'''
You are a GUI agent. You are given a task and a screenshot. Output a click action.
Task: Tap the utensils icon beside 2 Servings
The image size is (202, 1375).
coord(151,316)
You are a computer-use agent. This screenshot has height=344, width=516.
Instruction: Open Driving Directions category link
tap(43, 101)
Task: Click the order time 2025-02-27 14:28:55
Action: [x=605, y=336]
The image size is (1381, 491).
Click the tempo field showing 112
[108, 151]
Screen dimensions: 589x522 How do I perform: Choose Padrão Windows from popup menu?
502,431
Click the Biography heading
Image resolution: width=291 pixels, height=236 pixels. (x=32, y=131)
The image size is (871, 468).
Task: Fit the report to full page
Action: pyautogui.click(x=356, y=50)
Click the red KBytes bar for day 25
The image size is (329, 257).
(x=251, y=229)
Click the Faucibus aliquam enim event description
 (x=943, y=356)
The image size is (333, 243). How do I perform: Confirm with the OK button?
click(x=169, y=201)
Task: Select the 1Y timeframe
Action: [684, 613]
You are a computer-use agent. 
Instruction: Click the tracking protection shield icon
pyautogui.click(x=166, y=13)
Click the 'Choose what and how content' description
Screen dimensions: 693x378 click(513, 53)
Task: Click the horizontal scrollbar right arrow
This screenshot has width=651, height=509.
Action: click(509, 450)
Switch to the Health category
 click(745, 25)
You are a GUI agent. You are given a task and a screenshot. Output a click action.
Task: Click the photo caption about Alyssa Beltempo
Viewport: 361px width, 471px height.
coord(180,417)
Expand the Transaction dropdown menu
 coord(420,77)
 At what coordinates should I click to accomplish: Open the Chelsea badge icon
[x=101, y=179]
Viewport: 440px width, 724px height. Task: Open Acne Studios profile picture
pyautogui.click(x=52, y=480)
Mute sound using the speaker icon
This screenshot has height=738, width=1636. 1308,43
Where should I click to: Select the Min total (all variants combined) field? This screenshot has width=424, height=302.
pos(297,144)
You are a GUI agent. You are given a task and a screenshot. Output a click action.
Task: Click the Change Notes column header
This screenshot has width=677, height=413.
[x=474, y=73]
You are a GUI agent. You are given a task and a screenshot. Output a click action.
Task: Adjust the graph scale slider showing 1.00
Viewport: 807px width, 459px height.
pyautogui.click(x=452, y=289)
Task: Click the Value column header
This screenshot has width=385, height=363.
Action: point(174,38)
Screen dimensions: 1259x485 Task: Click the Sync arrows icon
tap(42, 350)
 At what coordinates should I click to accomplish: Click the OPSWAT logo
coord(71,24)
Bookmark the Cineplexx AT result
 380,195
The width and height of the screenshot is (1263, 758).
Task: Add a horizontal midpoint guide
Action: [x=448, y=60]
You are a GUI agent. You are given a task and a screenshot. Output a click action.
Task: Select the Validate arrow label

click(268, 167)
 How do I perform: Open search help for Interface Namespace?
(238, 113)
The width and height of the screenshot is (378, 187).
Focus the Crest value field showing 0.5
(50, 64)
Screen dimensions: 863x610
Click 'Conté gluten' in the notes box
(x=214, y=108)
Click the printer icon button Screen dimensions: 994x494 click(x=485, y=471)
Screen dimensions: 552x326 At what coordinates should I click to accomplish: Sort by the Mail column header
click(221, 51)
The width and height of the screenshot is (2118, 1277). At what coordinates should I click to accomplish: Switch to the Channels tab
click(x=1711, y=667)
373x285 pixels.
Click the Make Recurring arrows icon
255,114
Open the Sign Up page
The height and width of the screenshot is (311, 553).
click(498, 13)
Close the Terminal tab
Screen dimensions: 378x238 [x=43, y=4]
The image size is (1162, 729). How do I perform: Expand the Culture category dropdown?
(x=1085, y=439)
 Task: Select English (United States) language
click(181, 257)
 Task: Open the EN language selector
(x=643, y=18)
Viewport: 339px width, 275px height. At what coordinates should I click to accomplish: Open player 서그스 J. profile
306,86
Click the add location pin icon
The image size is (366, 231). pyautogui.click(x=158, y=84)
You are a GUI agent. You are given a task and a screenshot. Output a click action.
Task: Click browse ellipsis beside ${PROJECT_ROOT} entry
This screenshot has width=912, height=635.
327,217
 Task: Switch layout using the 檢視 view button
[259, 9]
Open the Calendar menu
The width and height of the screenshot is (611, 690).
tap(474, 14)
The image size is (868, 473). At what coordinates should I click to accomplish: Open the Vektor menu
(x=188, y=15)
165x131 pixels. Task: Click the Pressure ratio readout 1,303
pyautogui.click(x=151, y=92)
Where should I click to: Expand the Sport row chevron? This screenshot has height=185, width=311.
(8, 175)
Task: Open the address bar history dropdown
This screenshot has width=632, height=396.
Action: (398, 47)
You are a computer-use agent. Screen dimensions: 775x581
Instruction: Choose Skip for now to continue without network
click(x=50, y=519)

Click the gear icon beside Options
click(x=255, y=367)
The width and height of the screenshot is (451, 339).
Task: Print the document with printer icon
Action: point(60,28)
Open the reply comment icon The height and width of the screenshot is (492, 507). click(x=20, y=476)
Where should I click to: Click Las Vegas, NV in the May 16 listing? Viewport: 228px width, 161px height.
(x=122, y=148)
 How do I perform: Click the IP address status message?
'''
• [Problem to solve] Answer with one number: how many lines of the entries above include the word "address".

• [Solution below] 2